Beyond the above advice, I tell my sellers to be strategic about major issues which they know need to be done. If these are likely to become inspection issues, don’t fix them prior to listing your home if they’re not the kind of eyesore which would deter a buyer from making an offer.

For example, I have a listing, currently under contract, which had damage to the concrete driveway. The seller was thinking he should repair it before putting the home on the market. We knew it would be an inspection issue, but by leaving it undone we could use it as a bargaining chip. Sure enough, we got under contract (well above listing price because of competing buyers), and the inspection demands included repairing the driveway. Because it was such a big expense, the buyer didn’t ask for a bunch of other repairs.  If the seller had fixed the concrete prior to listing the home, you can sure the buyer would have asked for those other repairs, but instead they were delighted that the seller agreed to pay for the concrete repair.

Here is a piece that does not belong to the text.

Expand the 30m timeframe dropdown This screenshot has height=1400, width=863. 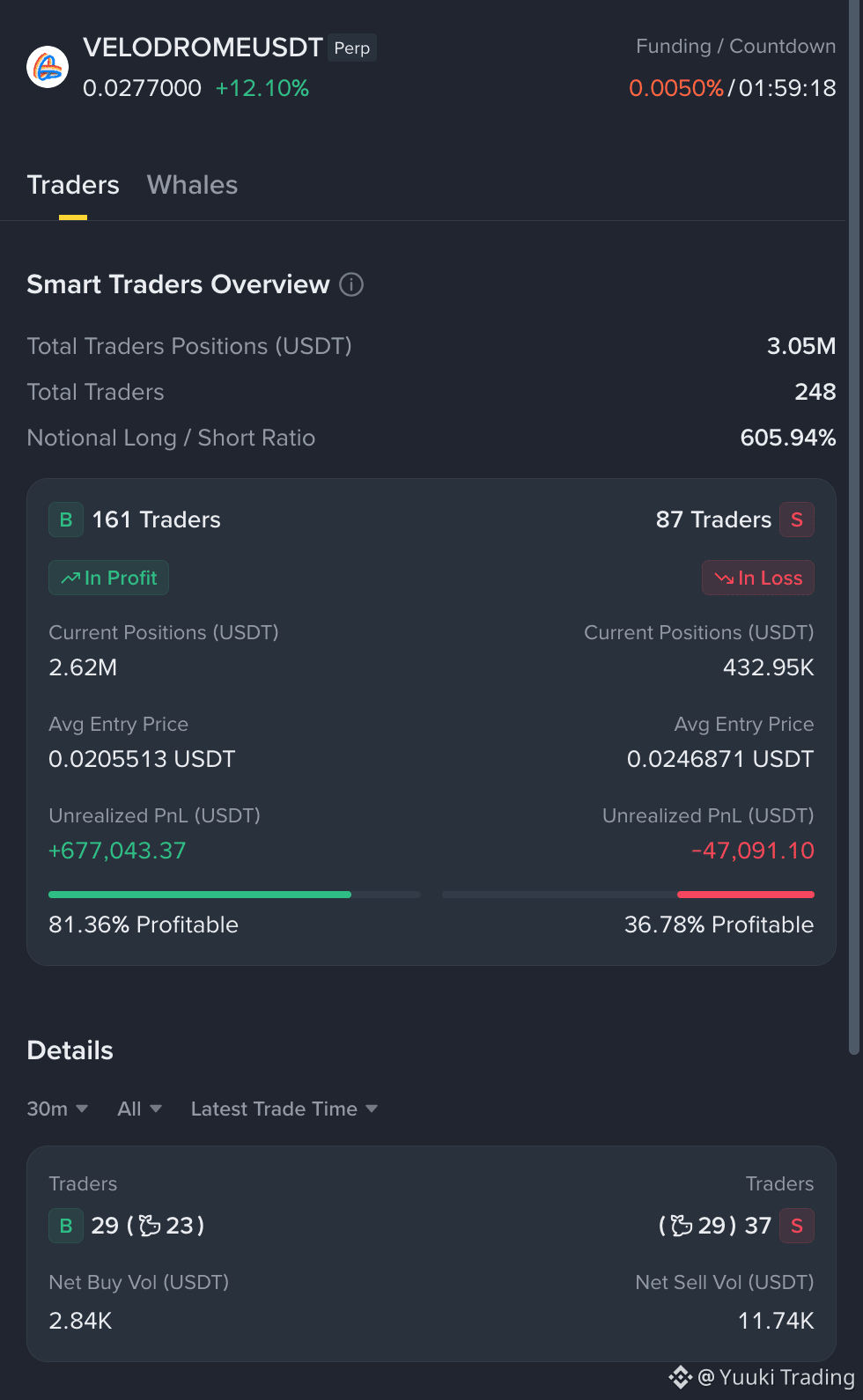[x=57, y=1109]
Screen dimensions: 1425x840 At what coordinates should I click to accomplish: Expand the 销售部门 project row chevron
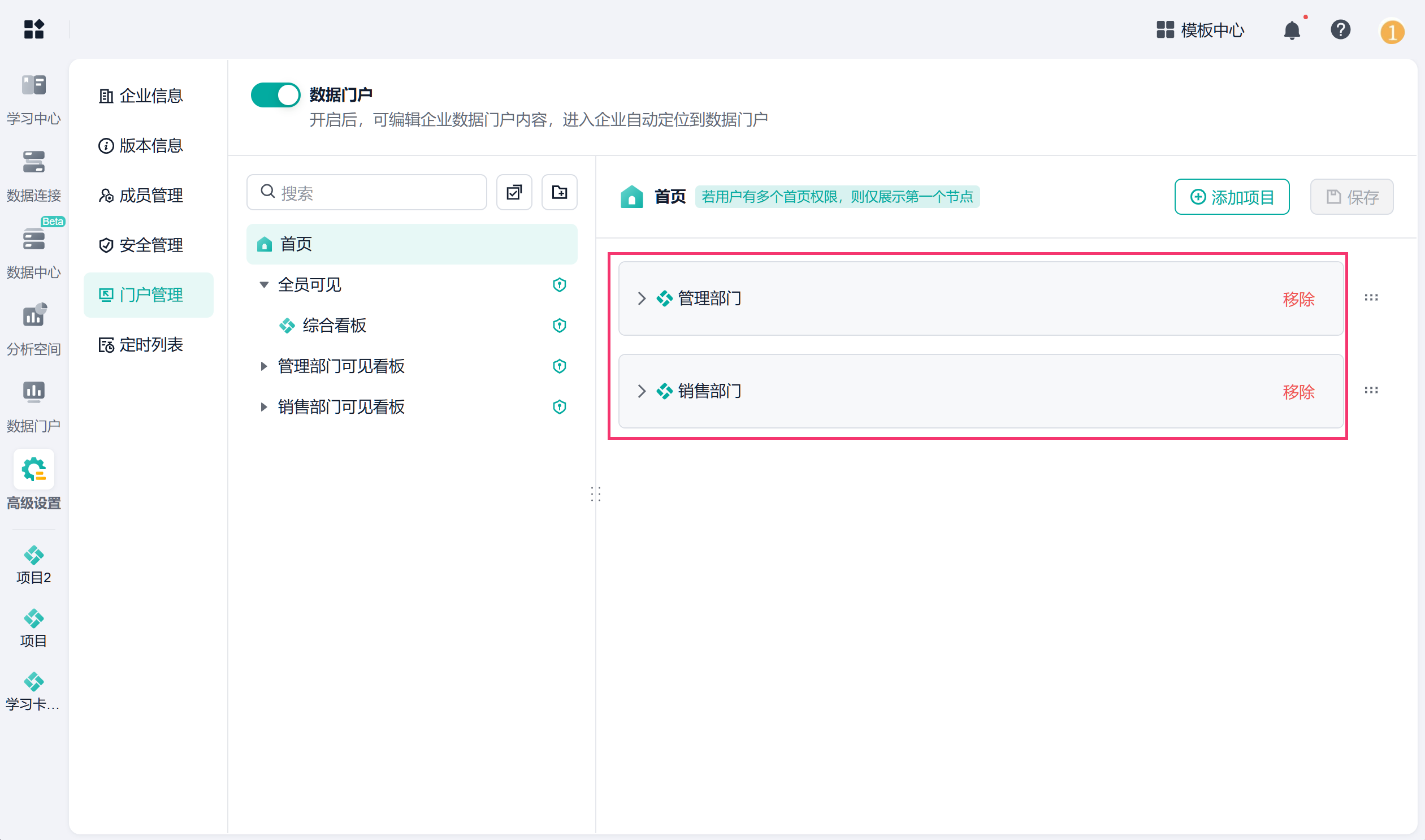pos(641,391)
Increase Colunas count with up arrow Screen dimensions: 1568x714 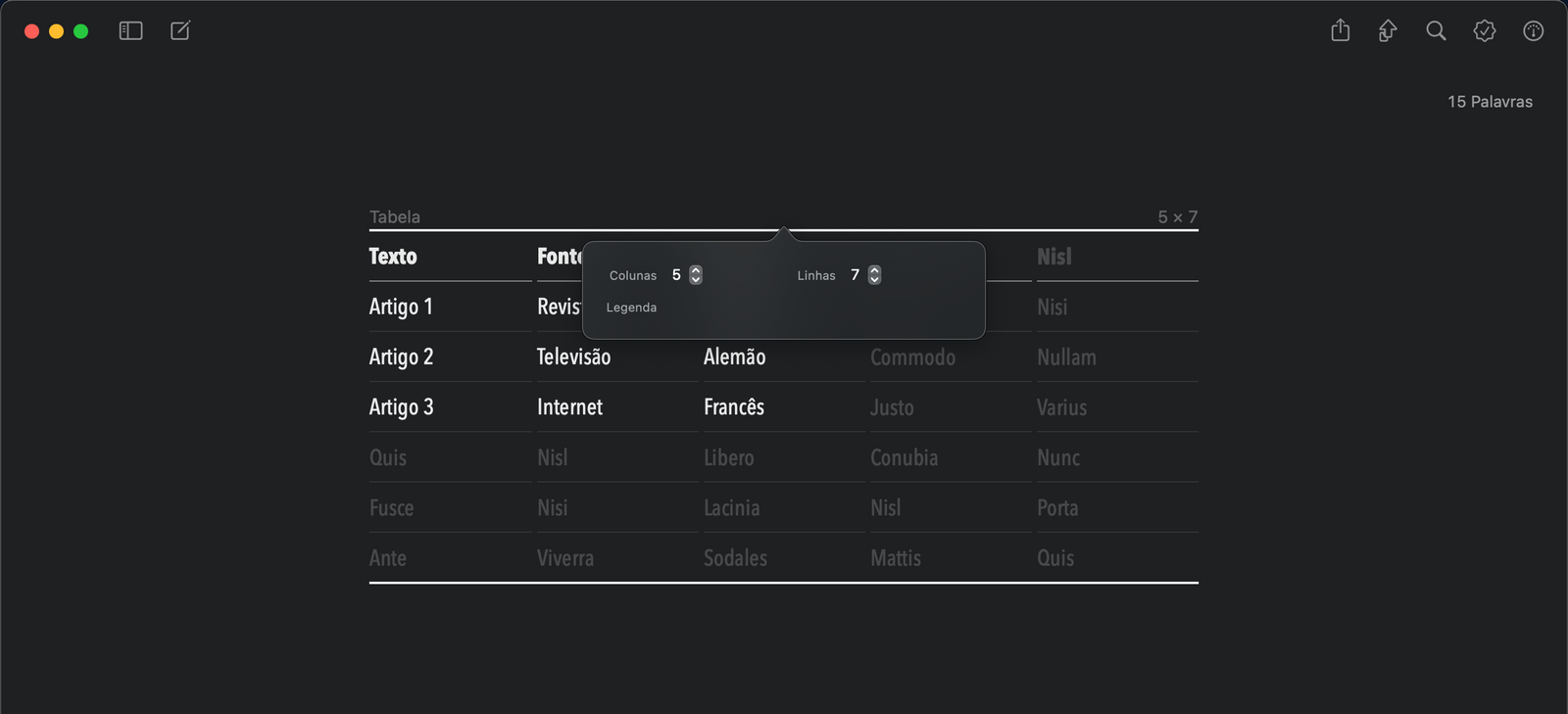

I have used the same strategy to save other sellers money on inspection items. For example, one seller knew that radon needed to be mitigated, but we knew that this issue (which we properly disclosed) would not deter buyers from competing for the home. Yes, it became an inspection demand, and the buyer was delighted that the seller agreed to mitigate it.

Your situation will be different, of course, and we are happy to meet with you in your home and discuss what’s needed and strategic to fix before listing. We consider such advice part of the free staging consultation we provide sellers.

Statistics Show a Slowing Real Estate Market — But Not at Golden Real Estate

The 4½-year-long seller’s market is clearly transitioning into a “balanced” market and may be moving toward a buyer’s market by 2020, judging from statistics garnered from REcolorado, the Denver MLS.

In December, for example, the median days on market for City & County of Denver sales was 20, the highest since Feb. 2014, and the ratio of sold price to listing price was 98.5%, up from 98.3% in November, but otherwise the lowest since Feb. 2012 — nearly seven years ago.

January statistics won’t be available until early February, but a study of the 403 homes sold in the first 21 days of January shows that the median days on market is even higher — 28 days — and that the ratio of sold price to listing price has dropped to 97.2%.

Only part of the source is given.